--- Record excerpts ---

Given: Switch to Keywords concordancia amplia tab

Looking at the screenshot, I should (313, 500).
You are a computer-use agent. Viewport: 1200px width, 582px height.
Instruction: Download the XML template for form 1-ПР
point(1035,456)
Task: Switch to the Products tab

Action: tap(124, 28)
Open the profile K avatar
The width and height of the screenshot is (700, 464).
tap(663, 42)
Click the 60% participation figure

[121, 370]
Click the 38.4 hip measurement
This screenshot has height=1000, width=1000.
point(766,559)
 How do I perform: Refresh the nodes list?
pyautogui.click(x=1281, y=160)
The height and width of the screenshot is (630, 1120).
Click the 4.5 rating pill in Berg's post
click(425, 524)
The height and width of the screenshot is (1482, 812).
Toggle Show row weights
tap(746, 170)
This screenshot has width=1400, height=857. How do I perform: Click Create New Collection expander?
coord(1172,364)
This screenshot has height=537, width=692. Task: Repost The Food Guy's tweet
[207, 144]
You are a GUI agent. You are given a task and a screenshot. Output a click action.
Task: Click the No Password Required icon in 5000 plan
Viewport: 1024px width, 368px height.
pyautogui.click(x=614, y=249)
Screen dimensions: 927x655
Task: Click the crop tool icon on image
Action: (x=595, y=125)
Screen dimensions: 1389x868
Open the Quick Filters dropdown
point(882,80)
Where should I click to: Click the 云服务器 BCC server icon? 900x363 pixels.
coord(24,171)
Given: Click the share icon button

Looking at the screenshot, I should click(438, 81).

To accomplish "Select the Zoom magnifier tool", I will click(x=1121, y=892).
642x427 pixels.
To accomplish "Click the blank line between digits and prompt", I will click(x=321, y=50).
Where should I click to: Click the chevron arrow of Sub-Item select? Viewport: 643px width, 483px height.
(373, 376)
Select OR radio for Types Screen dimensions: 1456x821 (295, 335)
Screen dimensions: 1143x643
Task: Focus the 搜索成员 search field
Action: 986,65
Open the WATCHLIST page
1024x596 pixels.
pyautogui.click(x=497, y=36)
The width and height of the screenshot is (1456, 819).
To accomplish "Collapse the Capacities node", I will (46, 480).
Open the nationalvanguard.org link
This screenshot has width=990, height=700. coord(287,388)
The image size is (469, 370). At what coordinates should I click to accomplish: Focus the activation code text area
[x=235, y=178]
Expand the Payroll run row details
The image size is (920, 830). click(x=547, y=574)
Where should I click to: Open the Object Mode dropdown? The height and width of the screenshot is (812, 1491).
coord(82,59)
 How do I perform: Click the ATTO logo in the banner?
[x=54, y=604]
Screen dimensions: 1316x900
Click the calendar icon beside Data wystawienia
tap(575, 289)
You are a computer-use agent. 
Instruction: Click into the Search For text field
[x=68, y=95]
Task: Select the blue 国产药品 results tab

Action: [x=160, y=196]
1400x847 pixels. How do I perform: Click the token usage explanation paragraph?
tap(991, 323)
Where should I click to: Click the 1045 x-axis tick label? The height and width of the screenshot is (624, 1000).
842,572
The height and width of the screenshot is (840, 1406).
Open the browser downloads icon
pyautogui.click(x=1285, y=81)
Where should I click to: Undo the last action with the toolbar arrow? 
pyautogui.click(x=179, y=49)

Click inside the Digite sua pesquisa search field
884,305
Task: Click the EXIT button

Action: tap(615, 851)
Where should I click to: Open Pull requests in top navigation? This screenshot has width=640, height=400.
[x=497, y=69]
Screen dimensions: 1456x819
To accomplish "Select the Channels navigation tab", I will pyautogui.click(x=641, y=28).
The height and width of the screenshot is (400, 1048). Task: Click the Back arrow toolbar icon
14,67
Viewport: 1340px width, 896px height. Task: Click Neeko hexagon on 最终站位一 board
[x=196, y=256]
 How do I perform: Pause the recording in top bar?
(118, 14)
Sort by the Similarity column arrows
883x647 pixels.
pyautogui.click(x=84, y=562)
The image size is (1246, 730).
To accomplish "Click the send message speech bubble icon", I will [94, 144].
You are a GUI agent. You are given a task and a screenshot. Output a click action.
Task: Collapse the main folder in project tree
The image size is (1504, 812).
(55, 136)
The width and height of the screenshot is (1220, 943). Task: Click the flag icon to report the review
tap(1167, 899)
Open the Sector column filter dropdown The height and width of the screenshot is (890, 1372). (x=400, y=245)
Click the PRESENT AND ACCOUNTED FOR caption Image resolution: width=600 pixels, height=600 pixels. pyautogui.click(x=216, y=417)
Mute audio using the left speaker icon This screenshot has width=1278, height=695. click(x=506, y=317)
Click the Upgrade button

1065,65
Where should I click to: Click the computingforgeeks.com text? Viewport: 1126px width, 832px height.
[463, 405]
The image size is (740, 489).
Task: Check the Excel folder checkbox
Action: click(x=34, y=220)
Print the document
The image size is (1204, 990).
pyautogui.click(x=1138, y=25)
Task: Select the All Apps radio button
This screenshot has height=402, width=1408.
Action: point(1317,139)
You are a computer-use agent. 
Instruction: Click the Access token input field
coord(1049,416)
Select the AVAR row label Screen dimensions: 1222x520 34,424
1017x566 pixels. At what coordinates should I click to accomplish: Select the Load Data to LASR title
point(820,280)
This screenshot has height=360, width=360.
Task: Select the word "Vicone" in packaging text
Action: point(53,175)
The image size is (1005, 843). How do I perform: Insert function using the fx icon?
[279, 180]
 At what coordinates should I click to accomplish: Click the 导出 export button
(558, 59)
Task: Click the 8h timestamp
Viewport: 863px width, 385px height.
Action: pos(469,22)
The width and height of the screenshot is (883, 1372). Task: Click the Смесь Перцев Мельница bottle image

---

**Given instruction:** Reproduce the material word for word, from its first line through the line containing "point(1035,456)", with both of those lines included.

**Output of the task:**
Given: Switch to Keywords concordancia amplia tab

Looking at the screenshot, I should (313, 500).
You are a computer-use agent. Viewport: 1200px width, 582px height.
Instruction: Download the XML template for form 1-ПР
point(1035,456)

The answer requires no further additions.